## About this task:
What's required is a verbatim printout of all the data.
▬▬▬
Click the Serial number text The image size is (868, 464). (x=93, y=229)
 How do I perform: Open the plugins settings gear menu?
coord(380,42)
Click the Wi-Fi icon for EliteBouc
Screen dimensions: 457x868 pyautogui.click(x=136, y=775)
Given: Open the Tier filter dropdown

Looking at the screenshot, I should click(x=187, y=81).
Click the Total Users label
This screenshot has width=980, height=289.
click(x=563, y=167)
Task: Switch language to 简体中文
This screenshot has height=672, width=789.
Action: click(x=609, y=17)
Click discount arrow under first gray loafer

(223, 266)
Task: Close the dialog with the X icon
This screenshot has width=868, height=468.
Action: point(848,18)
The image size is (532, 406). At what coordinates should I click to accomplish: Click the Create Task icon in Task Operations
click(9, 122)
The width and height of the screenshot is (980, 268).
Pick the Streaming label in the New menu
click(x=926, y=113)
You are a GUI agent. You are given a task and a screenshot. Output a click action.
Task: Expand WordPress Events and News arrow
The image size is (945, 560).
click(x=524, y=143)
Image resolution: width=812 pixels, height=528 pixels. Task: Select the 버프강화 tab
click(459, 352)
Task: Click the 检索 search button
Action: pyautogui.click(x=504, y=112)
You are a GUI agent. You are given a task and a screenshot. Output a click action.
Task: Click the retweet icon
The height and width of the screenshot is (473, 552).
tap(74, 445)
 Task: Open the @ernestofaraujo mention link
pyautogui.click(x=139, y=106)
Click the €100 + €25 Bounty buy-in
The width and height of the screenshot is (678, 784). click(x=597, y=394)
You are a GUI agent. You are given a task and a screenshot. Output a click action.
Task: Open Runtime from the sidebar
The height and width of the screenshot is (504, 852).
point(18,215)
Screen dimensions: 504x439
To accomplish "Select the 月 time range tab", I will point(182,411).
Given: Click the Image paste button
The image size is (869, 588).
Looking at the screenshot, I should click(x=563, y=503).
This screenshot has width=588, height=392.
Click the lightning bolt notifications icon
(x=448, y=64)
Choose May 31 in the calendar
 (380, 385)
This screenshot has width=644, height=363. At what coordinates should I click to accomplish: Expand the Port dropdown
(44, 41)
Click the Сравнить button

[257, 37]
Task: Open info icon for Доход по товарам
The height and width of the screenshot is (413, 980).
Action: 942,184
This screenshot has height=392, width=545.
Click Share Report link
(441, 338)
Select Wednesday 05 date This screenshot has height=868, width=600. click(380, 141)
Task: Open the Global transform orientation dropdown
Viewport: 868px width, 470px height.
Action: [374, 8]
▬▬▬
## Output:
Click the Serial number text The image size is (868, 464). (x=93, y=229)
 How do I perform: Open the plugins settings gear menu?
coord(380,42)
Click the Wi-Fi icon for EliteBouc
Screen dimensions: 457x868 pyautogui.click(x=136, y=775)
Given: Open the Tier filter dropdown

Looking at the screenshot, I should click(x=187, y=81).
Click the Total Users label
This screenshot has width=980, height=289.
click(x=563, y=167)
Task: Switch language to 简体中文
This screenshot has height=672, width=789.
Action: click(x=609, y=17)
Click discount arrow under first gray loafer

(223, 266)
Task: Close the dialog with the X icon
This screenshot has width=868, height=468.
Action: point(848,18)
The image size is (532, 406). At what coordinates should I click to accomplish: Click the Create Task icon in Task Operations
click(9, 122)
The width and height of the screenshot is (980, 268).
Pick the Streaming label in the New menu
click(x=926, y=113)
You are a GUI agent. You are given a task and a screenshot. Output a click action.
Task: Expand WordPress Events and News arrow
The image size is (945, 560).
click(x=524, y=143)
Image resolution: width=812 pixels, height=528 pixels. Task: Select the 버프강화 tab
click(459, 352)
Task: Click the 检索 search button
Action: pyautogui.click(x=504, y=112)
You are a GUI agent. You are given a task and a screenshot. Output a click action.
Task: Click the retweet icon
The height and width of the screenshot is (473, 552).
tap(74, 445)
 Task: Open the @ernestofaraujo mention link
pyautogui.click(x=139, y=106)
Click the €100 + €25 Bounty buy-in
The width and height of the screenshot is (678, 784). click(x=597, y=394)
You are a GUI agent. You are given a task and a screenshot. Output a click action.
Task: Open Runtime from the sidebar
The height and width of the screenshot is (504, 852).
point(18,215)
Screen dimensions: 504x439
To accomplish "Select the 月 time range tab", I will point(182,411).
Given: Click the Image paste button
The image size is (869, 588).
Looking at the screenshot, I should click(x=563, y=503).
This screenshot has width=588, height=392.
Click the lightning bolt notifications icon
(x=448, y=64)
Choose May 31 in the calendar
 (380, 385)
This screenshot has width=644, height=363. At what coordinates should I click to accomplish: Expand the Port dropdown
(44, 41)
Click the Сравнить button

[257, 37]
Task: Open info icon for Доход по товарам
The height and width of the screenshot is (413, 980).
Action: 942,184
This screenshot has height=392, width=545.
Click Share Report link
(441, 338)
Select Wednesday 05 date This screenshot has height=868, width=600. click(380, 141)
Task: Open the Global transform orientation dropdown
Viewport: 868px width, 470px height.
Action: [374, 8]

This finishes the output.